SAE Level 3 "hand off" is challenging AI researchers

When Gill Pratt, the CEO of Toyota Research Institute, the carmaker’s artificial intelligence (AI) lab in Menlo Park, CA, mounted the CES 2017 stage earlier this month, he delivered a reality check about automated driving.

"We’re not even close to Level 5 autonomy, which the SAE defined as full robotic control everywhere, at any time, in any conditions," Pratt told the audience. "We have many years of machine learning research to do to achieve Level 5.”

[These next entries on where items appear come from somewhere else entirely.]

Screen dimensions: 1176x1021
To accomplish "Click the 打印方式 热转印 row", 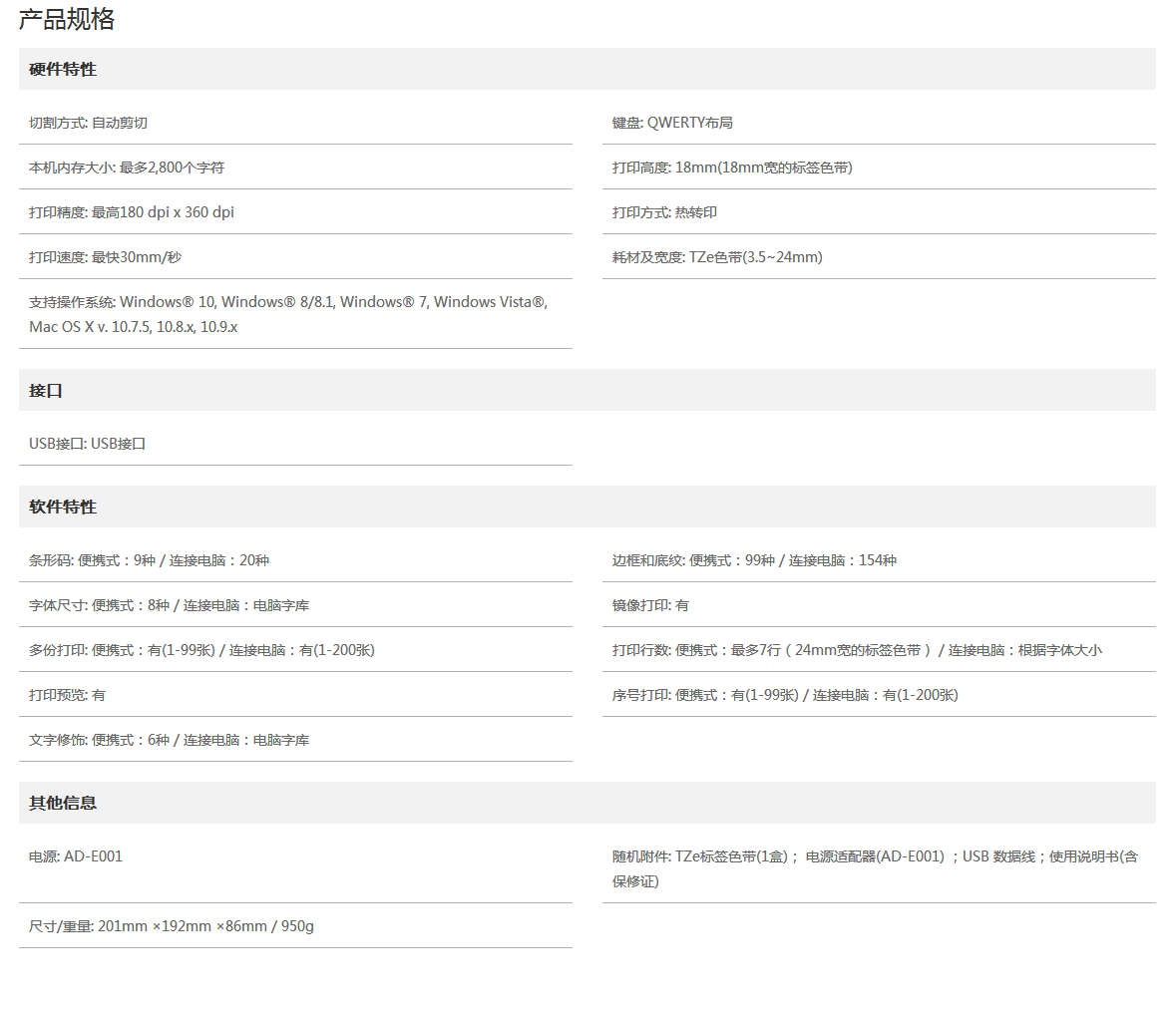I will 664,212.
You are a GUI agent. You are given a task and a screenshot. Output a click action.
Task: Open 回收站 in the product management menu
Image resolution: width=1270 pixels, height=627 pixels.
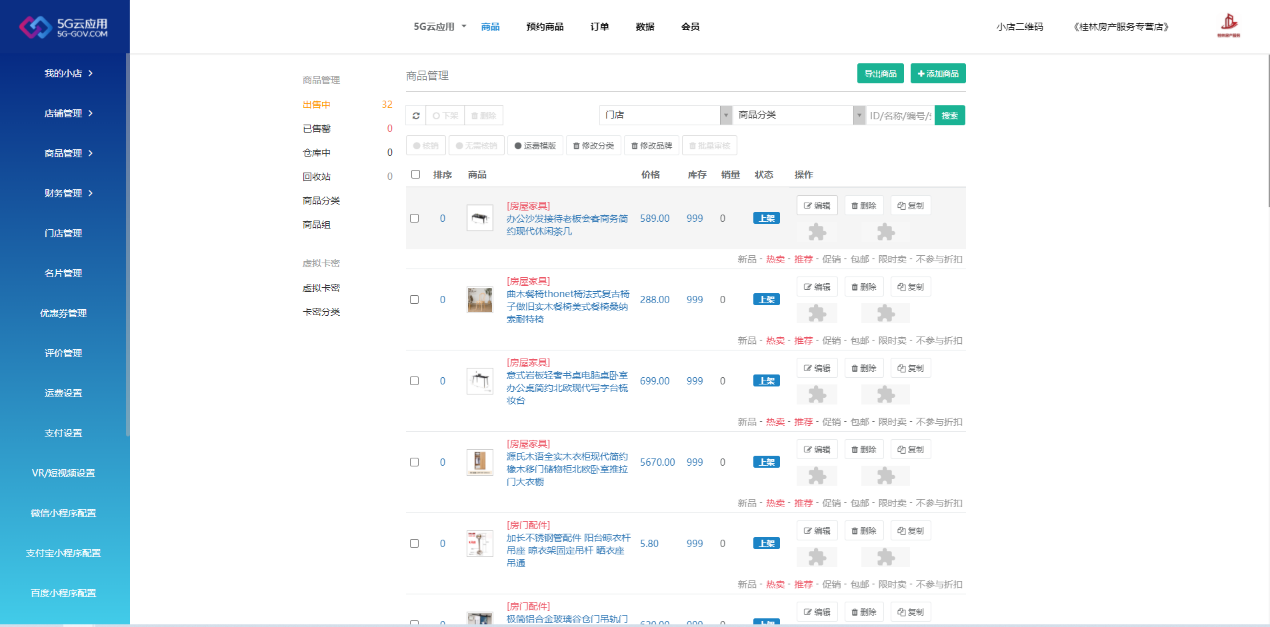316,177
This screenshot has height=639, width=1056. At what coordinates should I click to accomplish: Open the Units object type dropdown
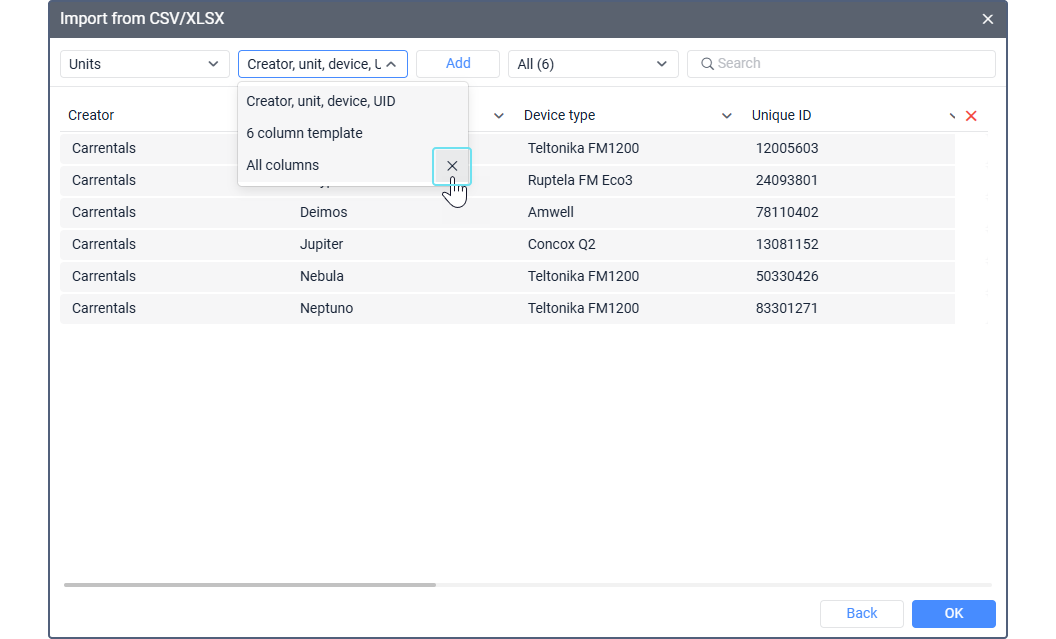(x=145, y=64)
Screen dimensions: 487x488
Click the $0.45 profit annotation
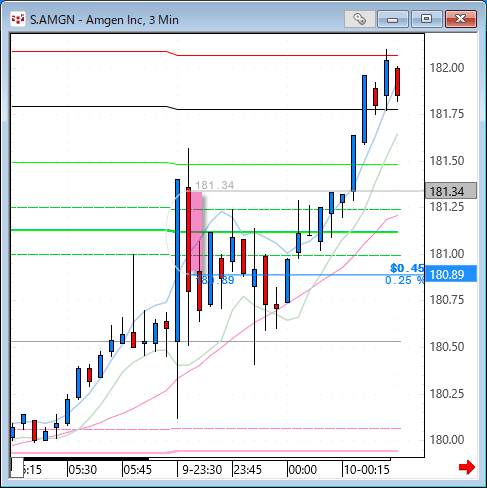pyautogui.click(x=407, y=268)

Later, in an interview with Automotive Engineering, Pratt credited recent steady progress to most driving being relatively easy—"we do most of it without half thinking,” he said. But true self-driving vehicles will need “trillion-mile reliability” and the elusive ability to handle “corner cases” in their automated search for the best solutions. These are the difficult and rare problems or situations that can occur outside of normal operating parameters.

He likened the required robo-driving skills of the future to those of trained professional airline pilots. Current driving capabilities are more like the skills of general-aviation pilots.

On the other hand, SAE Level 4 autonomy, where the car operates fully automatically only at limited speeds in certain operational areas, weather conditions or time of day, “is coming much faster,” the former MIT professor and DARPA director told the CES audience. “In fact, it’s very likely we’ll get to Level 4 within the decade.”

Warning is 'hard to guarantee'

Pratt then highlighted a key challenge to Level 3 and 2 operations that his all-star team of AI scientists is now studying. “If the autonomous car needs to hand-off control to a human driver in Level 3 driving, it must ensure that it gives sufficient warning, a ‘request to intervene’ to the driver, who may not be paying attention at the time,” he explained.

Perhaps even more challenging, he believes, is the requirement for the Level 2 human driver to always supervise the operation of the autonomy, "taking over control when the autonomy fails to see danger ahead.” To give a disengaged driver 15 s of warning at 65 mph (105 kmh), the system must spot trouble ahead at a distance equivalent to five football fields. Such a feat  requires prediction before the hazard has yet appeared.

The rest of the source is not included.